No ímpeto de condenar, a Justiça promoveu constrangimentos ilegais. Prontuários médicos, dos quais as instituições de Saúde são as guardiãs, segundo a legislação brasileira, foram apreendidos e colocados à disposição da curiosidade de quem quer que seja. Na seqüência, o juiz recuou, devido à grande procura - principalmente de homens - por interessados em saber o nome das clientes.
Qual é a real motivação de tamanha truculência? Será que realmente é o caso de se instituir uma força-tarefa como se estivéssemos tratando de uma horda de delinqüentes de elevada periculosidade para a vida em sociedade? Está sendo justa a Justiça? E a responsabilidade dos 9.896 homens supostamente associados àquelas gestações? Também será em algum momento lembrada e cobrada judicialmente?

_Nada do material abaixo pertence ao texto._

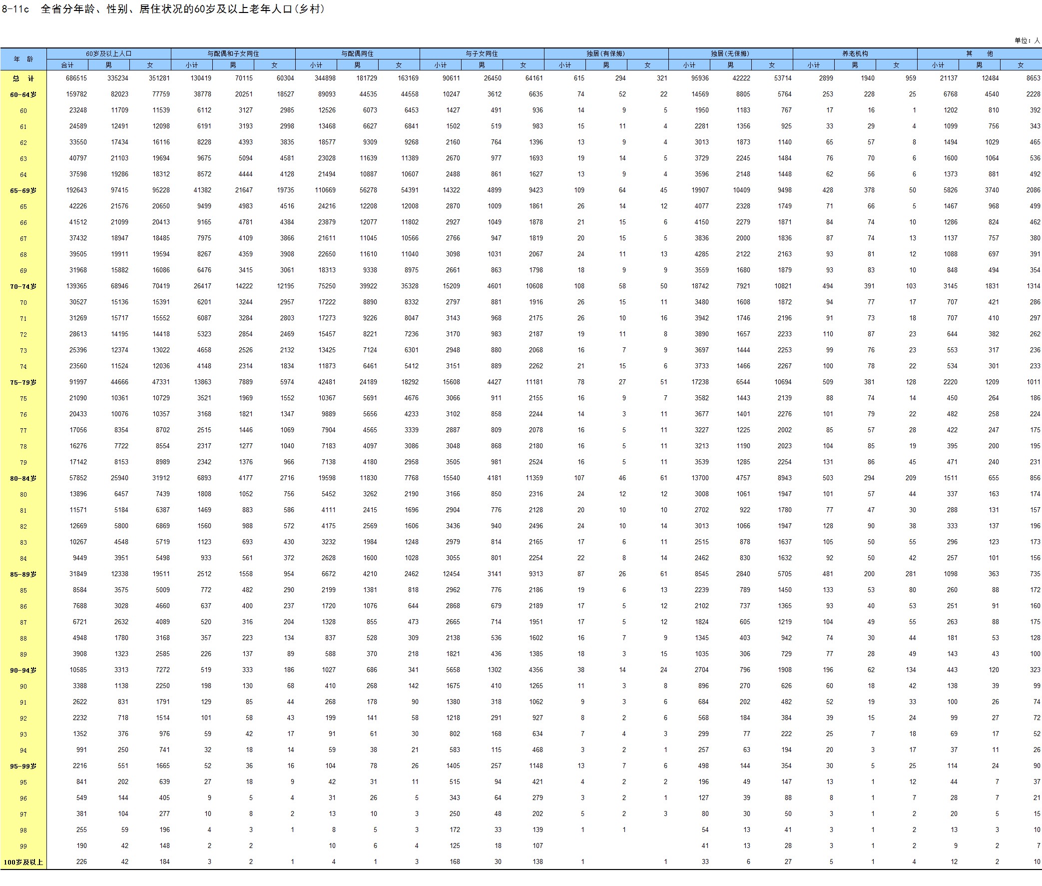The image size is (1042, 886).
Task: Select the 总计 row label
Action: pos(23,78)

O Brasil é signatário de diversos instrumentos jurídicos e acordos internacionais, entre eles a Convenção sobre a Eliminação de todas as formas de Discriminação contra as mulheres e a Plataforma de Ação da Conferência Internacional sobre População e Desenvolvimento, no Cairo, que visam a assegurar o direito à Saúde sexual e reprodutiva das mulheres. O aborto provocado é reconhecido, mundialmente, como um importante problema de Saúde pública, especialmente nos países cujas legislações restringem a sua prática, como é o caso brasileiro.

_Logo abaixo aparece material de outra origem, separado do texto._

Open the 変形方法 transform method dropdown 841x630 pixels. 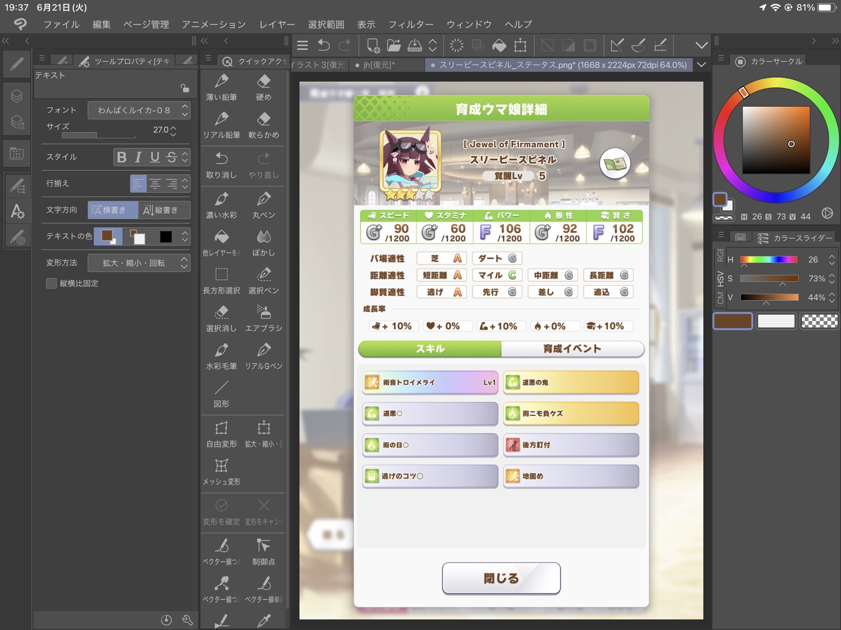pyautogui.click(x=139, y=263)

Enquanto a taxa de aborto por 1.000 mulheres é de 4/1.000 em países como a Holanda, no Brasil a estatística é 10 vezes maior: 40/1.000. Não há família, no sentido amplo, que não tenha vivenciado esse drama.
Esse descompasso entre a vida cotidiana das pessoas e a criminalização da prática do aborto fica evidente no episódio em curso na Justiça mato-grossense, além de comprovado por inúmeras pesquisas especializadas.

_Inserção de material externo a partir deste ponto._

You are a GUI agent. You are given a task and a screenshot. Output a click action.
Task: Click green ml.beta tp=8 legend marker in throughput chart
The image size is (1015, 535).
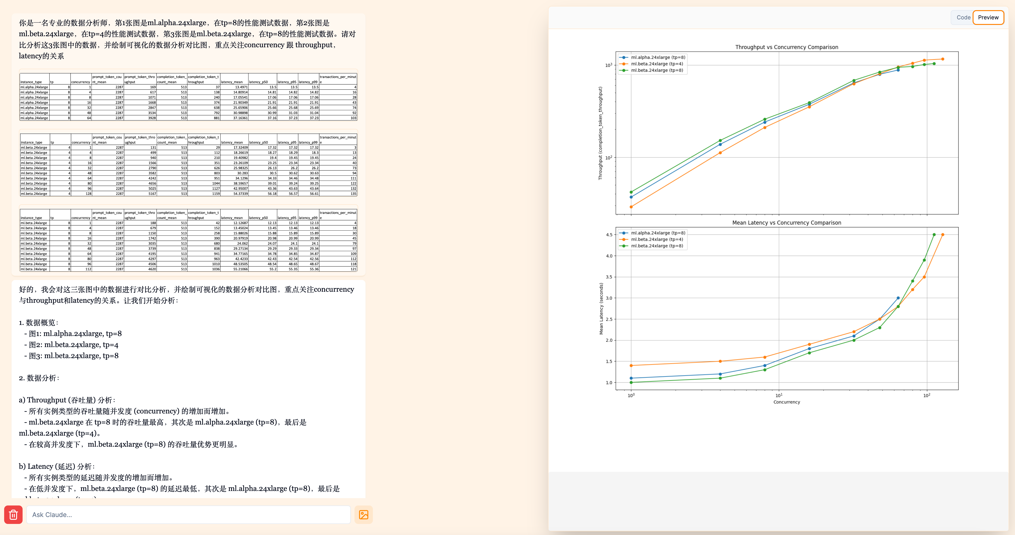coord(624,70)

Para se ter uma idéia, segundo a pesquisa aborto induzido: Conhecimento, Atitude e Prática de Ginecologistas e Obstetras no Brasil, realizada em 2005, pelo Centro de Pesquisas em Saúde Reprodutiva de Campinas (Cemicamp), aproximadamente 80% dos ginecologistas e obstetras ouvidos (3.386 profissionais) que viveram alguma situação de GRAVIDEZ indesejada em suas vidas (homens e mulheres) optaram pela interrupção voluntária da GRAVIDEZ, mesmo fora das possibilidades legais vigentes.
O mesmo levantamento, contudo, nos informa que cerca de 50% dos médicos respondentes à pesquisa e que trabalham em serviços públicos de Saúde, diante de um caso de aborto - ainda que previsto em lei - optam por pedir a outro profissional para que realize o procedimento.
Outro estudo do Cemicamp revela que, no âmbito do Poder Judiciário, quatro de cada cinco magistrados que vivenciaram uma GRAVIDEZ indesejada decidiram que a situação justificava a prática do aborto. No entanto, cerca de 50% dos juízes não abrem mão da exigência de alvará judicial para autorização da prática de aborto prevista em lei (casos de risco iminente de morte para a mãe e Estupro), procedimento desnecessário conforme as próprias normas jurídicas vigentes.
Esses indicadores demonstram que, quando estamos mais próximos de quem vivencia uma GRAVIDEZ indesejada, é maior a tendência a justificar a interrupção voluntária da gestação, ainda que isso não signifique alteração na rejeição ao aborto em si.
Todas as pesquisas de opinião revelam que a maioria dos brasileiros preferiria que nenhuma mulher tivesse que provocar um aborto. Mesmo aquelas mulheres que terminaram por provocar um aborto manifestavam opinião contrária a essa prática, até se verem na situação que as levou a optar pela interrupção da gestação.
O que está por ser aferido - e a reação da opinião pública ao caso das 9.896 mato-grossenses poderá contribuir para esse balizamento - é a taxa de rejeição a prisões de mulheres por aborto, na sociedade brasileira.
O primeiro passo foi dado, na semana passada, por um conjunto de organizações feministas e de defesa dos direitos das mulheres, que denunciou à Subcomissão da Defesa da mulher, no Senado Federal, a violação dos direitos humanos das mulheres no contexto do caso de Campo Grande.
Urge responder, no caso de Mato Grosso do Sul, se está sendo justa a Justiça.